* **Prompt A**
From the Nyssa Raatko article, reproduce the passage starting with "Publication information" and going on through "half-sister of Talia.", substituting "antihero" for "supervillain".
* **Prompt B**
Carry on the Nyssa Raatko article from the point where it stops.

* **Excerpt provided**
(begin)
- Cover to Batman: Death and the Maidens #3 (December 2003). Art by Klaus Janson.

Publication information
- Publisher: DC Comics
- First appearance: Detective Comics #783 (August 2003)
- Created by: Greg Rucka (writer) Klaus Janson (artist)

In-story information
- Team affiliations: League of Assassins
- Notable aliases: Nyssa al Ghul, Nyssa Queen
- Abilities: Martial arts; Alchemy; Slowed aging and accelerated healing via Lazarus Pits;

= Nyssa Raatko =

Nyssa Raatko is a supervillain appearing in American comic books published by DC Comics. She was created by Greg Rucka and Klaus Janson for the Batman series of comic books. Nyssa is an enemy of Batman, a daughter of Ra's al Ghul, and the older half-sister of Talia.

Nyssa made her first live-action appearance as a recurring character on the Arrowverse television series Arrow, starting in the second season, played by Katrina Law. She also appeared in the final season of Gotham, portrayed by Jaime Murray.

==Fictional character biography==

In Batman: Death and the Maidens, it is revealed that Ra's al Ghul and a Russian-Jewish peasant woman had a love child named Nyssa born during his travels in Russia in the 18th century. Enamored by the romantic stories that her mother told her about Ra's as a child, Nyssa sets out to find her father and eventually locates him at his headquarters in North Africa.

Impressed by her beauty, warrior skills, and determination and ability to locate him, he promotes her as his right hand associate and they go on adventures together. Ra's is so impressed with her abilities, he even allows Nyssa to use his Lazarus Pits. Like her sister Talia, Nyssa eventually becomes disenchanted with Ra's genocidal plans to "cleanse the Earth", and disassociates herself from her father sometime in the early 20th century. Ra's reluctantly approves this, believing that she will return to him and that she or her children will become his future heirs. To his disappointment, Nyssa refuses to give herself or her family to him, causing him to disown her permanently. He does however allow her to keep a Lazarus Pit for herself which helps her survive until the modern times.
(end)
Stored data:
(begin)
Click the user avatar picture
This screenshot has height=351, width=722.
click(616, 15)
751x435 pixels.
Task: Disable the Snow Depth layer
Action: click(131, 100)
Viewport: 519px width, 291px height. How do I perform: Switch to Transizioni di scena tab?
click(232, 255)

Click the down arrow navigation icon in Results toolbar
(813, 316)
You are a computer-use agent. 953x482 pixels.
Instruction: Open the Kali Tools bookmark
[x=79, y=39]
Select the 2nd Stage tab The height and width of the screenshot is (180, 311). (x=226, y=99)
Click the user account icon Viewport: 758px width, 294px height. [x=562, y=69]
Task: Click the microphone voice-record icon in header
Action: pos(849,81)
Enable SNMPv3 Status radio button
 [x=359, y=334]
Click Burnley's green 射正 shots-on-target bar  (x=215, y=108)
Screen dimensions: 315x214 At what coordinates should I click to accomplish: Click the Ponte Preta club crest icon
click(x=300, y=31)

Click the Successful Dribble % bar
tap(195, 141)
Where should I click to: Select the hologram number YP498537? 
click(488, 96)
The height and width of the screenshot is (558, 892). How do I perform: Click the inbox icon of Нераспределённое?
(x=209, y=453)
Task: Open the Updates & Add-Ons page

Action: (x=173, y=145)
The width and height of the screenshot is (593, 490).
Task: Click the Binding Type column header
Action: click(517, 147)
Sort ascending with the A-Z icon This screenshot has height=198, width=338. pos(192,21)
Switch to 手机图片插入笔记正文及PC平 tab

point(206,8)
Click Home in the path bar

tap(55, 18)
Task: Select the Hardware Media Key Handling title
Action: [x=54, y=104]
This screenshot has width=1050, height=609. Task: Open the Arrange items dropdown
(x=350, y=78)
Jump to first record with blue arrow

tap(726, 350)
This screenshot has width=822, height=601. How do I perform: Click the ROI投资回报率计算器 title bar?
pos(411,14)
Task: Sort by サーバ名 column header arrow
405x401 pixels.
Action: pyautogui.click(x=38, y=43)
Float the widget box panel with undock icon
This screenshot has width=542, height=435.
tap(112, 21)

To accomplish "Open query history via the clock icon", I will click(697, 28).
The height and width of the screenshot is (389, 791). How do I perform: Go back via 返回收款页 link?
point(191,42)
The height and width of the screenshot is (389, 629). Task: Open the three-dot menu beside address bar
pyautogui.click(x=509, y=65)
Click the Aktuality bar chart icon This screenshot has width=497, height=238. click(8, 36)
(end)
* **Task response A**
Publication information
- Publisher: DC Comics
- First appearance: Detective Comics #783 (August 2003)
- Created by: Greg Rucka (writer) Klaus Janson (artist)

In-story information
- Team affiliations: League of Assassins
- Notable aliases: Nyssa al Ghul, Nyssa Queen
- Abilities: Martial arts; Alchemy; Slowed aging and accelerated healing via Lazarus Pits;

= Nyssa Raatko =

Nyssa Raatko is a antihero appearing in American comic books published by DC Comics. She was created by Greg Rucka and Klaus Janson for the Batman series of comic books. Nyssa is an enemy of Batman, a daughter of Ra's al Ghul, and the older half-sister of Talia.

* **Task response B**
===The Second World War===
During World War II, Nyssa and her family are quickly sent to a concentration camp, where Nyssa's family is killed. Nyssa herself is experimented on and rendered infertile. At one point she begs Ra's for help, but he declines to offer any.

===Death and the Maidens===
Broken by her horrifying experiences during this time, and enraged that Ra's has abandoned her and her family to die at the hands of the Nazis, Nyssa is finally motivated to act when her great-grandson – her last living descendant – is killed. She plots to kill Ra's by befriending, kidnapping, and brainwashing Talia and using her to kill Ra's. To this end, she captures Talia and, using a Lazarus Pit, kills and resurrects her in rapid succession. Rendered apathetic by her time in the camp, unable to feel anything, Nyssa attempts to destroy all hope and optimism in the world by assassinating Superman with kryptonite bullets, hoping that, by uniting the world in one moment of tragedy, she will manage to rouse herself once more.

While Batman is successful in preventing the assassination of Superman, he is unable to stop Ra's from being killed by Nyssa. This in turn is part of a greater plan by Ra's to ensure that his daughters, both initially dissatisfied with his plans, will realize that he is right, and that they would come to accept their destinies as his heirs. Realizing and accepting this, both Nyssa and Talia become the heads of the League of Assassins.

===Lazarus Pit===
The Lazarus Pit can grant restorative properties that can heal injuries and even grant immortality. Nyssa owns one of the world's last Lazarus Pits, which has granted her longevity and the ability to heal her wounds; she survives the Holocaust thanks to its powers. She also found the ability to use the pit multiple times. She is also extremely wealthy, especially since she assumes control of Ra's' organization and joins forces with Talia. Like her father and half-sister, she knows every of Batman's secrets.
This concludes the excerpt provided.